Para controlar y reprimir a las mujeres, en 1942 se creó el Patronato de Protección a la Mujer, destinado a sacar de la calle a las descarriadas – que sumó sus esfuerzos a los de la Sección Femenina, cuya tarea era reeducar a la totalidad de las mujeres españolas – y un sin número de congregaciones religiosas – entre ellas las Oblatas, las Adoratrices, las Cruzadas Evangélicas- – se ocuparon de lo que llamaron recristianizar a jóvenes recluidas en sus instituciones, repartidas por toda la geografía española, desde los 15 a los 25 años. Esas instituciones disponían de Maternidades donde destinaban a las jóvenes embarazadas y solteras para que dieran a luz y en las que las forzaban a dejar en adopción a sus bebés. Hay ya un buen puñado de artículos, libros y testimonios que lo narran, entre ellos el libro de Consuelo Garcia Cid, ’Las desterradas hijas de Eva’ (Algón Editores, 2012); ella misma estuvo recluida en un centro de las Adoratrices en Madrid.

Pasados los años cincuenta, la impunidad, la misoginia, el control social sobre las mujeres, su uso como vientres reproductores para la patria, se convirtieron también en suculento negocio. Tras décadas de terror nacional-católico, cuando las adopciones fraudulentas se multiplicaban en un comercio que se extendía más allá de las fronteras españolas, desde el propio Estado se creó la Asociación Española para la Protección de la Adopción (AEPA) en 1969, bajo el patrocinio del Consejo Superior de Protección de Menores y Cáritas Española, durante la presidencia del fiscal general del Tribunal Supremo, Gregorio Guijarro Contreras. Esta institución, que en 1978 fue declarada de utilidad pública, facilitó ampliamente adopciones fraudulentas, de las que todavía no se conocen datos oficiales. La ley de adopción de la democracia, que en su preámbulo señala las irregularidades habidas durante décadas anteriores, no llegó hasta 1987.
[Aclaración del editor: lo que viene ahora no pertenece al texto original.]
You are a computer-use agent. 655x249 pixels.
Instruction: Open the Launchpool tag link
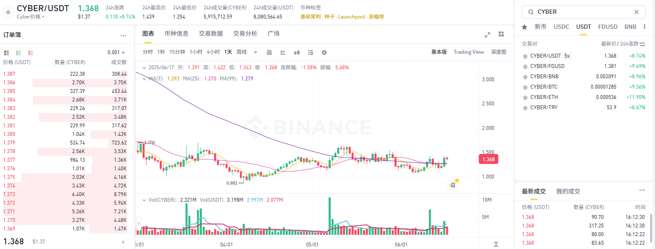click(351, 17)
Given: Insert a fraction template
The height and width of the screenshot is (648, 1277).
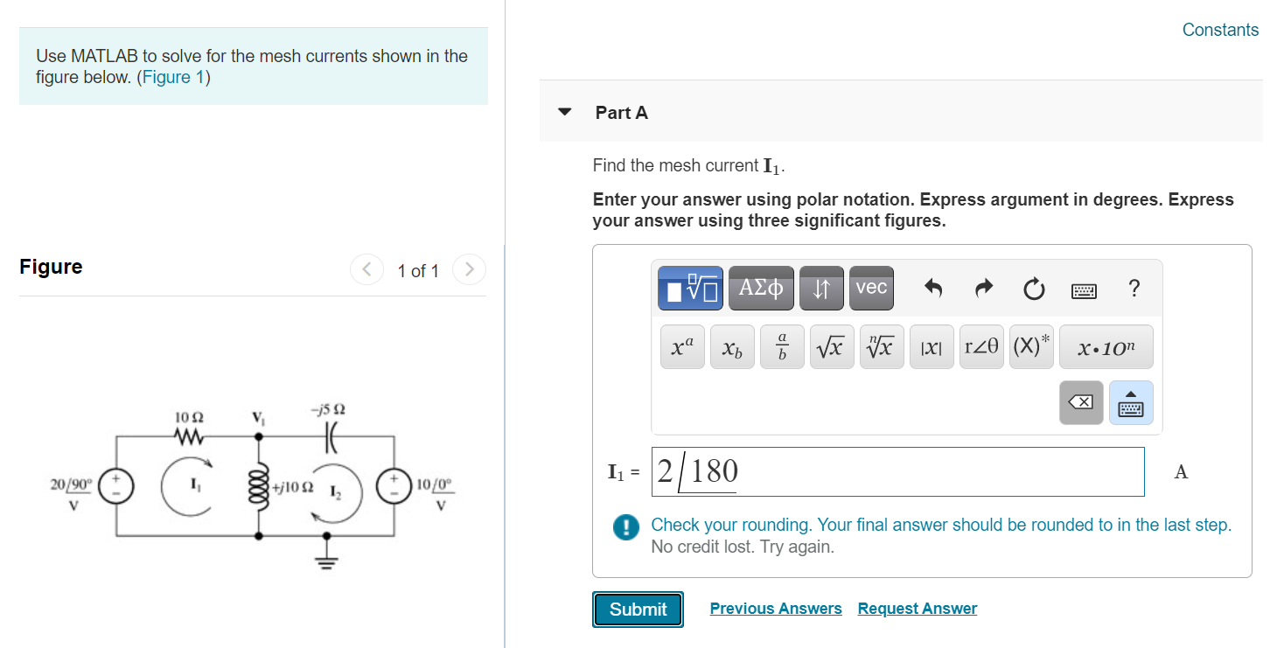Looking at the screenshot, I should [782, 346].
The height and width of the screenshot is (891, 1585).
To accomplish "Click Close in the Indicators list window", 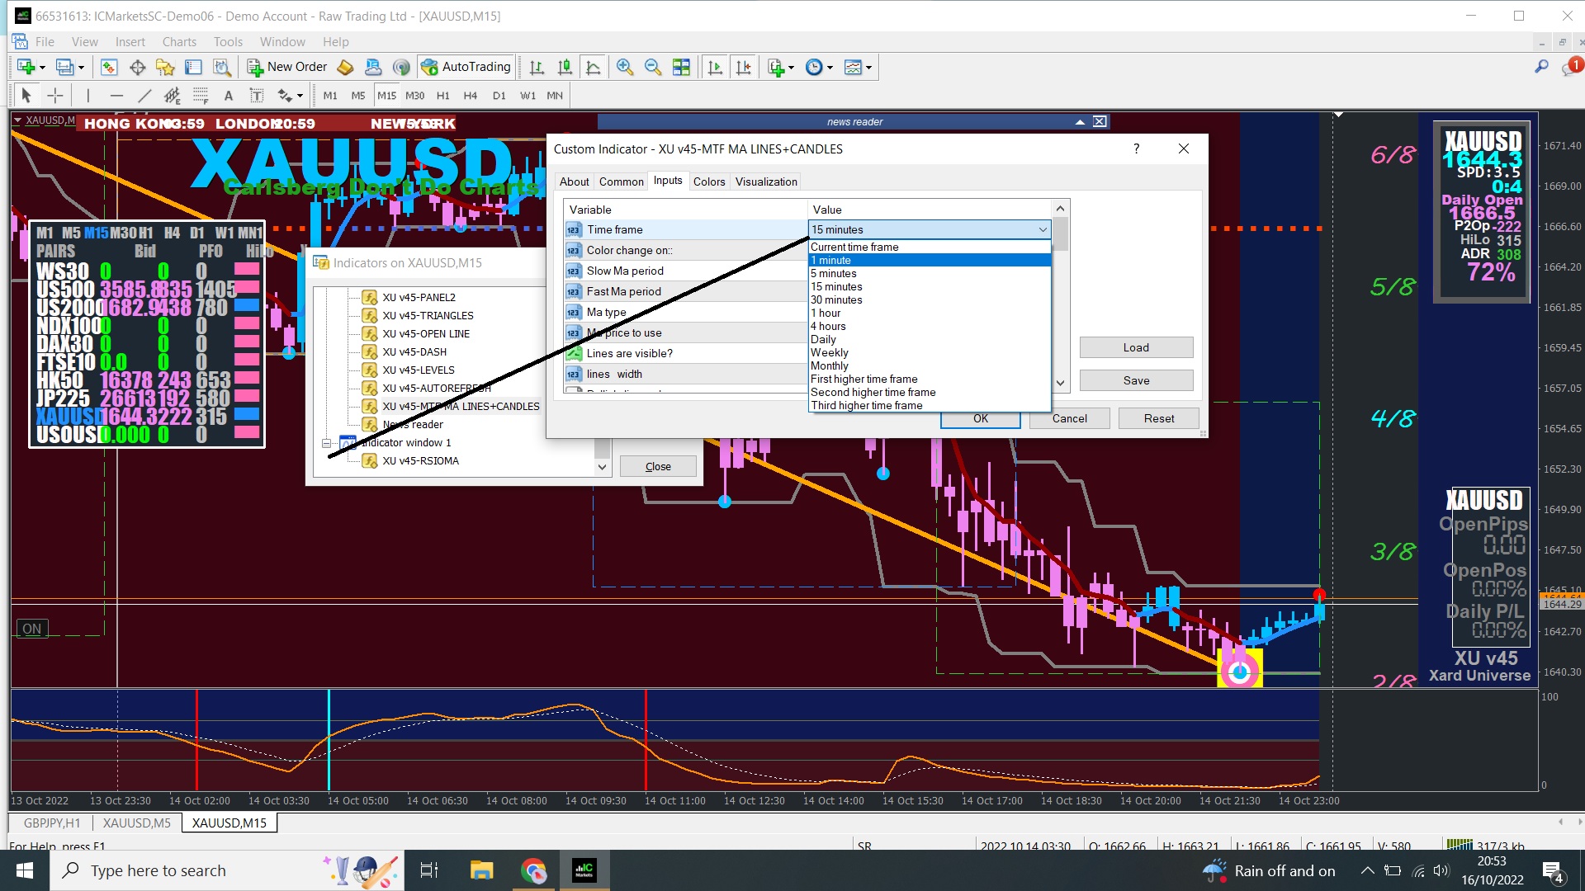I will click(658, 466).
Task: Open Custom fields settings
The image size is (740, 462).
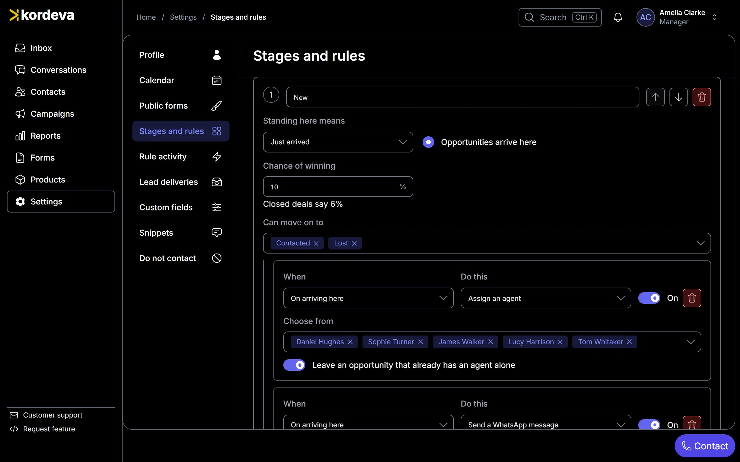Action: (x=181, y=207)
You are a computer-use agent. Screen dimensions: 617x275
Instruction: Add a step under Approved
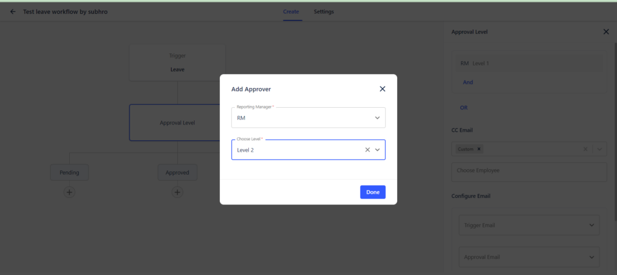177,192
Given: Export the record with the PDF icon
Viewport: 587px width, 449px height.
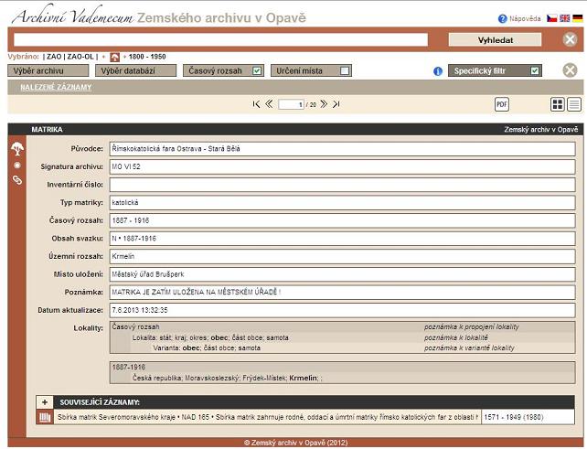Looking at the screenshot, I should [x=502, y=104].
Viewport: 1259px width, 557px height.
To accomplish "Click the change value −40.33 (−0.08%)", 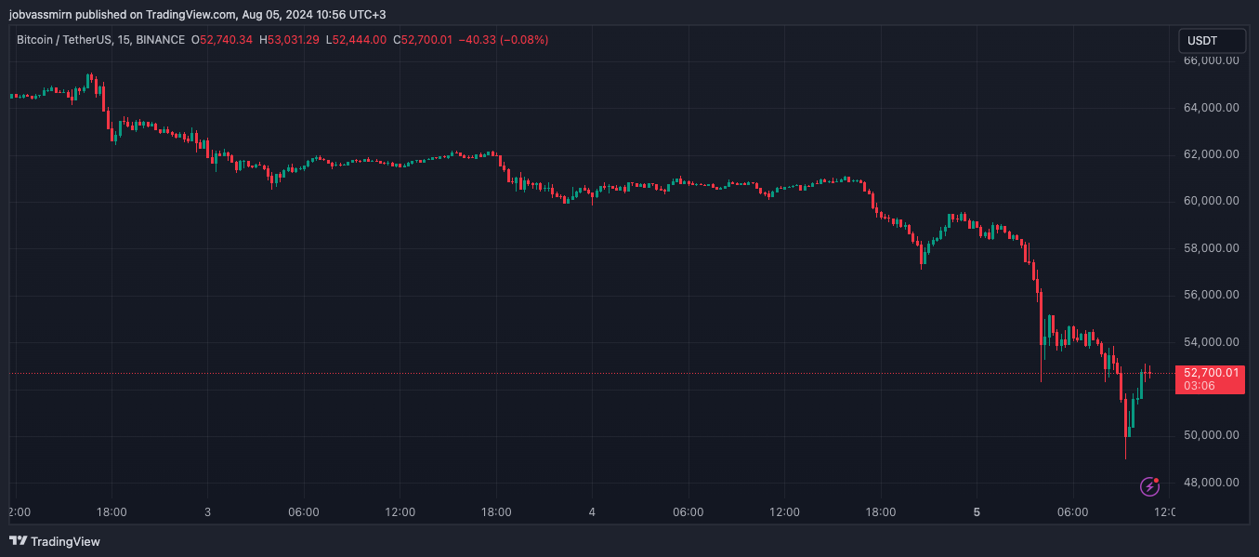I will point(504,40).
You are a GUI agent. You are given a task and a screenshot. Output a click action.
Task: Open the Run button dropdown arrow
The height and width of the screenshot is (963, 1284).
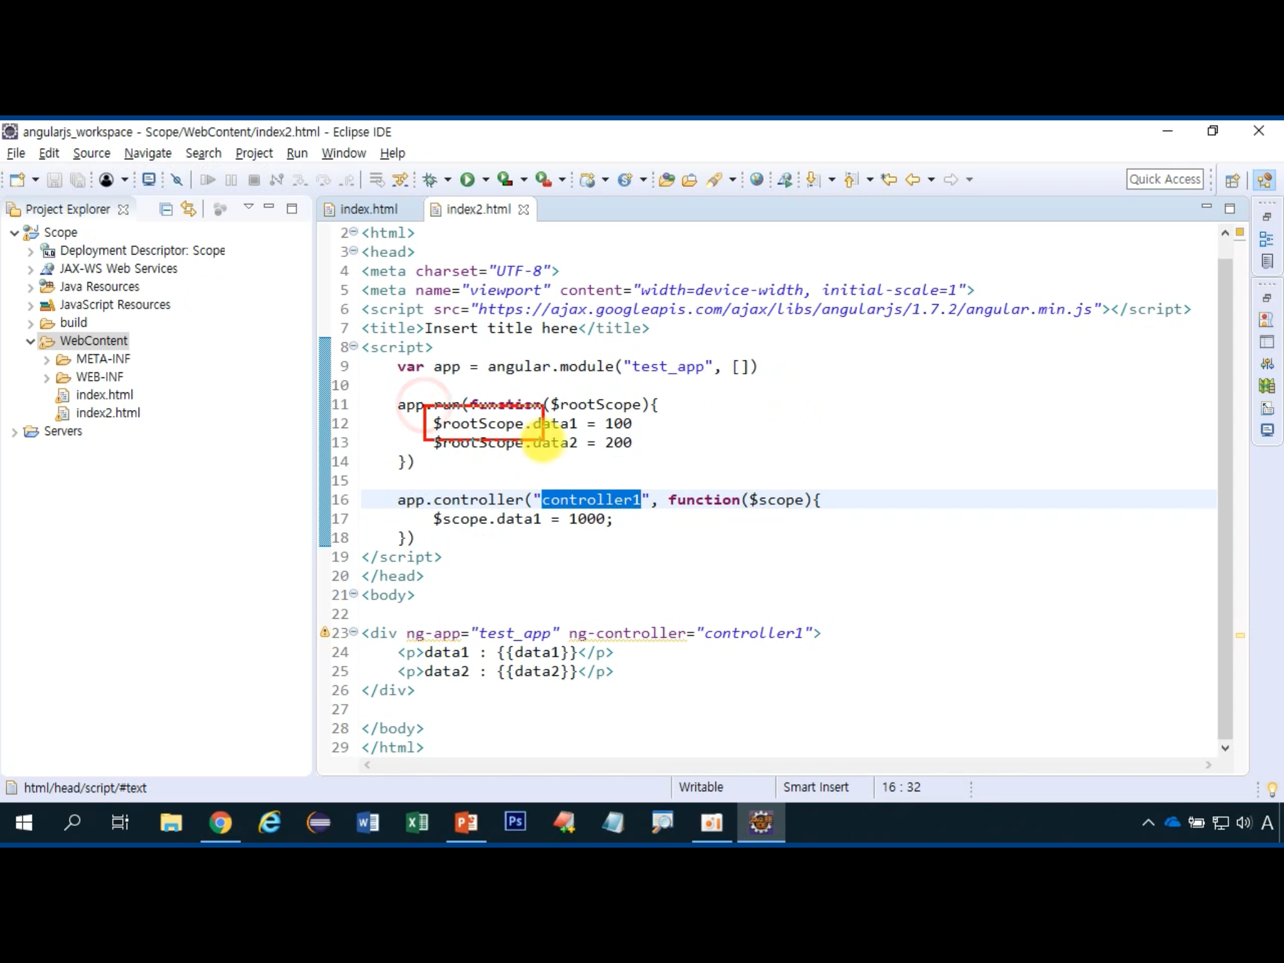click(x=486, y=180)
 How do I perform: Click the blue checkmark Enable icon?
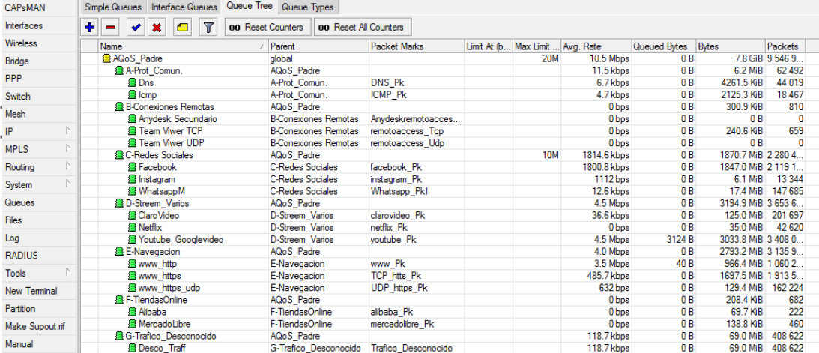point(137,27)
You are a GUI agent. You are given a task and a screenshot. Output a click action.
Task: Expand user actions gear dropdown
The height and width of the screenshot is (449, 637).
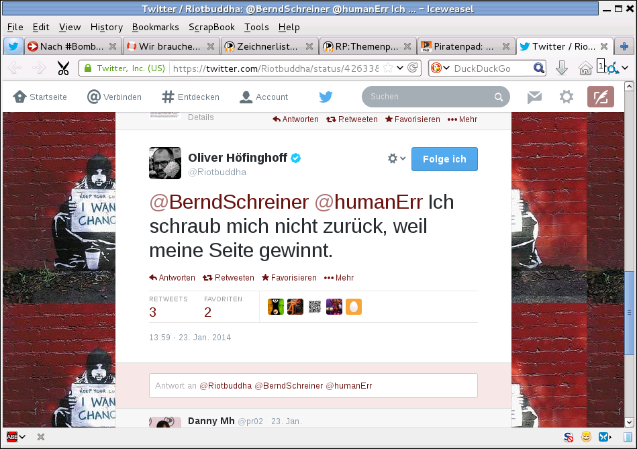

Lo que sabemos apenas es un pequeño iceberg de lo que queda por conocer. Estamos en las puertas de ponerle fin al sistema fruto de la dictadura, aquella reforma nacida del franquismo que ahora hace aguas y que tiene suficientes fuerzas para reinventarse. ¿Podremos evitarlo? Los crímenes contra las mujeres deben salir de las cocinas, de los dormitorios, de las páginas de sucesos, de los platós para aumentar audiencias y situarse donde corresponde, en la centralidad de la vida social y política de todxs, porque a todxs nos incumbe.